EXISTS and correlated subqueries — Subqueries and CTEs

Correlated subqueries

So far the subquery ran a single time, independently. A correlated subquery is different: it references a column from the outer query, so it is evaluated once for each row of the outside. It is like a loop: for each category, it runs the inner one using that category.

-- Categories whose most expensive product is over 100
SELECT name
FROM categories c
WHERE 100 < (
  SELECT MAX(p.price)
  FROM products p
  WHERE p.category_id = c.id   -- <- reference to the outer row "c"
)
ORDER BY name;

The key is the alias: c is defined outside and used inside. That is what "correlates" both queries.

EXISTS

EXISTS takes a subquery and returns true if that subquery produces at least one row (it doesn't matter which row: only whether it exists or not). It is used almost always correlated, to ask "is there any related row?":

-- Categories that HAVE at least one product
SELECT name
FROM categories c
WHERE EXISTS (
  SELECT 1 FROM products p WHERE p.category_id = c.id
)
ORDER BY name;

By convention you write SELECT 1 inside EXISTS: since only existence matters, the specific columns are irrelevant.

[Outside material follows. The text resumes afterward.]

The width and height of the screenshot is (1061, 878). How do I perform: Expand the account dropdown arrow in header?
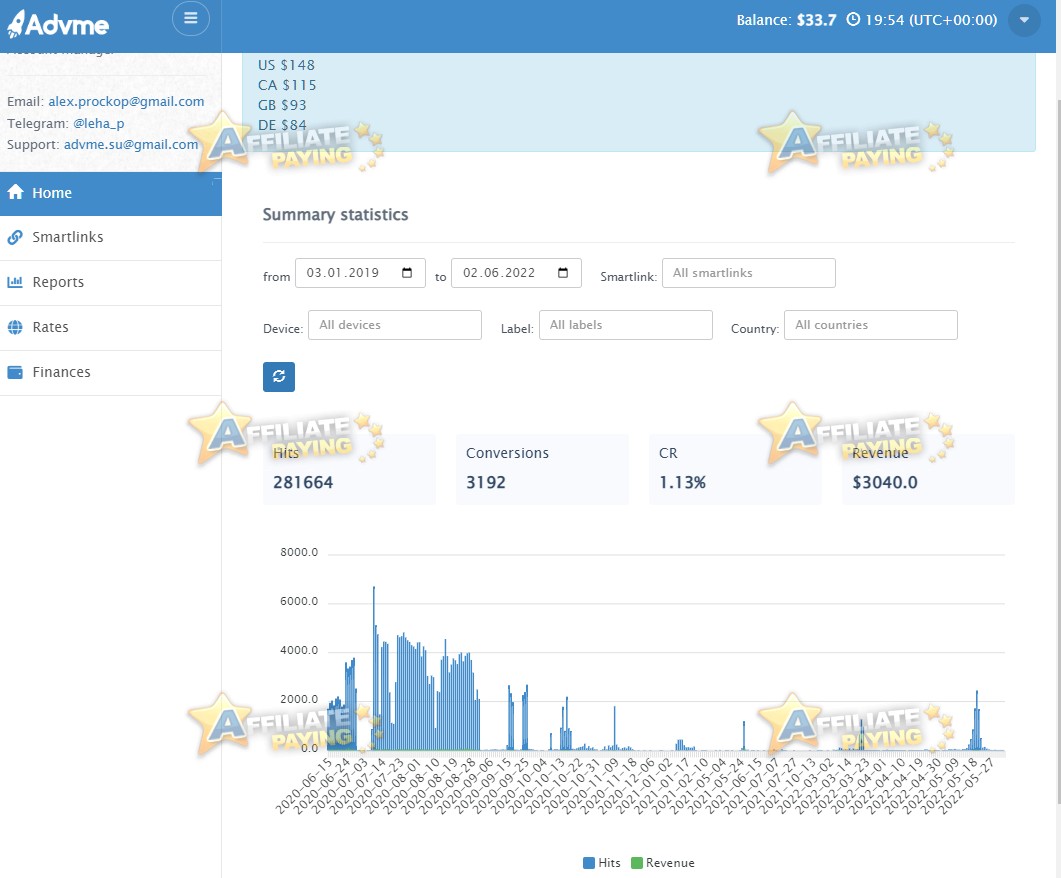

Its negation, NOT EXISTS, finds the opposite: categories without products.

SELECT name
FROM categories c
WHERE NOT EXISTS (
  SELECT 1 FROM products p WHERE p.category_id = c.id
)
ORDER BY name;

EXISTS vs IN: they often give the same result, but EXISTS is usually clearer and more robust when there is correlation or possible NULL, and it can stop as soon as it finds the first match.

Examples

EXISTS: categories with available stock

SELECT name
FROM categories c
WHERE EXISTS (
  SELECT 1 FROM products p
  WHERE p.category_id = c.id AND p.stock > 0
)
ORDER BY name;

NOT EXISTS: categories with no product in stock

SELECT name
FROM categories c
WHERE NOT EXISTS (
  SELECT 1 FROM products p
  WHERE p.category_id = c.id AND p.stock > 0
)
ORDER BY name;